WRITTEN REQUEST 1 = Repeat word for word the stretch of the opinion piece on registration from "The chief executive" through "who use services?".

PASSAGE SHOWN =
* begin *
Opinion: Registration should be a matter of choice

The chief executive of the General Social Care Council, Lynne Berry, is on record as stating: “The world is moving towards regulating people who work for direct payments users, to protect them from abuse.” But is this a world favoured by those who use services?

I will try to explain why those employed through a direct payment must have a choice to register, not an obligation. I will also explain why people who use personal assistants (PAs) want to retain the freedom to employ someone who is not registered.

Initially, in “consultations” in 2000 they made it known that they favoured choice, not compulsion. Not all those in social care agreed, hence their need to “consult” again. Generally, the motives for imposing registration are well-meaning. Those who favour this approach genuinely fear for our safety and believe registration for all personal care providers to be the answer. However, many people who use services feel that compelling personal assistants to register runs counter to the purpose of direct payments, individual budgets, and the government white paper Our Health, Our Care, Our Say which is to give us choice and control.

Currently, service users can engage people who are not registerable. We are aware of the risk and believe it has to be weighed against the drawbacks of compulsory registration – increased bureaucracy, additional expense and loss of control in our lives. For example, I have employed two individuals with criminal convictions of a kind that would prevent them registering and so make it impossible for me to employ them. Not only were they extremely good PAs, but I could give them employment at a time when their job prospects were gloomy. We assisted each other, overcoming the social barriers that stood in our way. It was my calculated risk that took us both on this successful journey.

Many direct payments users will tell you that people who have no formal care training often make the best PAs. This is because they bring no preconceived ideas about how people should be cared for. Instead, they respond to the training from their employer, the person receiving direct payments. The notion of untrained personal care-givers is anathema to the home-care traditionalists who have always been lukewarm about direct payments and red hot on registration.
* end *
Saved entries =
* begin *
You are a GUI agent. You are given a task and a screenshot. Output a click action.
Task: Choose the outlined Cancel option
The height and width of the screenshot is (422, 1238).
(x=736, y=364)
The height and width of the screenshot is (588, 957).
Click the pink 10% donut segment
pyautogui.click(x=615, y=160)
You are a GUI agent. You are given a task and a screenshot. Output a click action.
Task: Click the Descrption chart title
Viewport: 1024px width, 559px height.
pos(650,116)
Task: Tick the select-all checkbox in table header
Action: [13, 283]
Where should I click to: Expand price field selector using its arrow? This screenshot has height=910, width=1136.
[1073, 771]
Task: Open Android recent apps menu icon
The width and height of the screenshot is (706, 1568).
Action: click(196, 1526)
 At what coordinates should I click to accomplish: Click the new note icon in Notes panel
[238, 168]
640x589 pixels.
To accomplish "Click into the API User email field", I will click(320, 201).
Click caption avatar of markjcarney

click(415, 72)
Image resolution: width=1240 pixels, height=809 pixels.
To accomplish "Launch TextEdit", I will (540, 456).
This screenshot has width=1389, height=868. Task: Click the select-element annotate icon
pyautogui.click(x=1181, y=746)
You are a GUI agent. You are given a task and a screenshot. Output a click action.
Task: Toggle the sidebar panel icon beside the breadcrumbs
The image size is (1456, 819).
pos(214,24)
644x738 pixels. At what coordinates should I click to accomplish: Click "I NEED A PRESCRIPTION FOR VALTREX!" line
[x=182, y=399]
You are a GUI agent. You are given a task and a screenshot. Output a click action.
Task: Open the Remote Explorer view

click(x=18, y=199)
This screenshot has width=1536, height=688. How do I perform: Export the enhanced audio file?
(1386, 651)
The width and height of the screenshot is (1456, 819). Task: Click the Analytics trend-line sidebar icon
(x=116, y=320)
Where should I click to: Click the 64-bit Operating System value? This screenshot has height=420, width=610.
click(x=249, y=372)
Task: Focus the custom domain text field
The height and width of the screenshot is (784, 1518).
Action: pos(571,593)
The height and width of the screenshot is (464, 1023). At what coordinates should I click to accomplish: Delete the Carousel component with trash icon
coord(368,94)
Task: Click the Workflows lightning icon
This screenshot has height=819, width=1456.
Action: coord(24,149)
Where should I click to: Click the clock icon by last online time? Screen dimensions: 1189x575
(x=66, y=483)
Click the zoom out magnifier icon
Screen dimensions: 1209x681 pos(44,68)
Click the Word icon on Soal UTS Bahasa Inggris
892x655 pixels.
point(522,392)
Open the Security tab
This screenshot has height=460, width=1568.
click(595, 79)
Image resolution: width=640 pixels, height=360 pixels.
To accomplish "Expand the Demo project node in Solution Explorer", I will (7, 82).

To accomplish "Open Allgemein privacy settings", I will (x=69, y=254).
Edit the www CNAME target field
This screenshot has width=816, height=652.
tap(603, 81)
* end *
WRITTEN REQUEST 2 = List every line of the listing that contains the string "pixels", matching case exactly.

COMPLETE ANSWER 1 =
The chief executive of the General Social Care Council, Lynne Berry, is on record as stating: “The world is moving towards regulating people who work for direct payments users, to protect them from abuse.” But is this a world favoured by those who use services?

COMPLETE ANSWER 2 =
640x589 pixels.
Image resolution: width=1240 pixels, height=809 pixels.
644x738 pixels. At what coordinates should I click to accomplish: Click "I NEED A PRESCRIPTION FOR VALTREX!" line
892x655 pixels.
Image resolution: width=640 pixels, height=360 pixels.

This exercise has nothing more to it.